Our guest bloggers are Adam Hersh, an economist at the Center for American Progress Action Fund, and Jane Farrell, Special Assistant for Economic Policy at CAPAF.

Today’s jobs report from the Department of Labor shows that the private sector has added jobs for the past 25 months consecutively. One particular bright spot: auto industry employment continued its winning streak.

Nearly ten percent of the 120,000 U.S. jobs added in March were a result of strong growth in the motor vehicles and parts manufacturing sector, serving as yet another wake-up call regarding whose ideas are working for the economy. Many Republicans — including the GOP’s presidential front-runner, Mitt Romney, said we should “let Detroit go bankrupt“.

Auto industry jobs suffered a steady decline in the 2000s even before the Great Recession hit. From March 2001 — the previous cycle peak — to December 2007, auto jobs fell from 1.24 million to 956,000. As the housing bubble economy deflated and the financial crisis on Wall Street threw us further into a tailspin, auto industry employment fell by another one-third.

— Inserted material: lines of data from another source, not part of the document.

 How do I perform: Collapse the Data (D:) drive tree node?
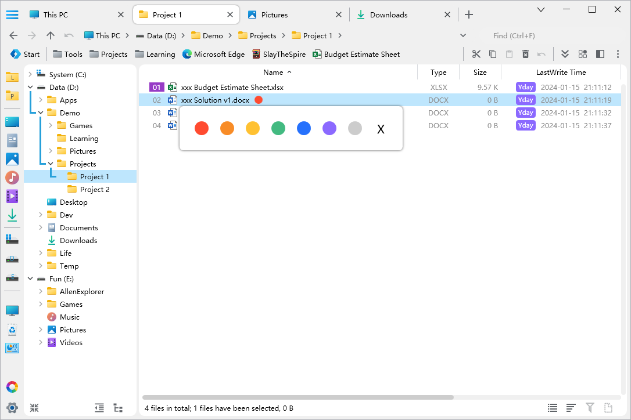pyautogui.click(x=30, y=88)
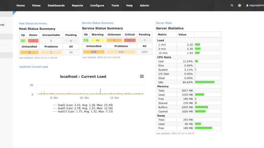The image size is (264, 148).
Task: Click the red Critical services count
Action: click(x=130, y=41)
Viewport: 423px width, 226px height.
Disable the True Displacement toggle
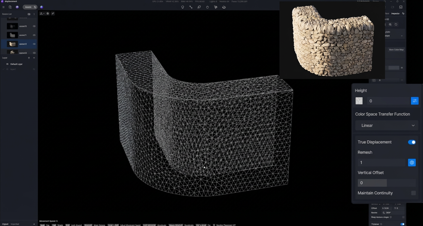coord(412,142)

Fortunately, the Obama administration had the vision and perseverance to come to the aid of the auto industry in early 2009. By organizing a restructuring of the industry instead of letting it go bankrupt, the Administration saved hundreds of thousands of American jobs and a vital sector of the U.S. economy.

The graph here shows the cumulative net change in motor vehicles and parts industries jobs since June 2009–the month that General Motors filed for Chapter 11 bankruptcy and the Obama administration’s strategy for restructuring the American auto industry really kicked into high gear.

From June 2009 to March 2012, the industry increased employment by more than 22 percent, or 139,000 new jobs created. And last week, U.S. automakers registered their strongest sales growth since early 2008, even stronger than during the successful “Cash for Clunkers” program in summer 2009.

Industry output growth recovered, too. After falling 60 percent in 2008 and 25 percent in 2009, U.S. motor vehicle output grew by 27 percent in 2010 and 12 percent in 2011, adjusting for inflation. Growth in 2011 was held back by the March 2011 Japanese earthquake, which disrupted global automotive supply chains.

Without the Obama administration’s bold efforts to restructure the American auto industry, not only would these auto industry jobs not exist, but hundreds of thousands of other jobs upstream and downstream from the auto industry would have disappeared as well.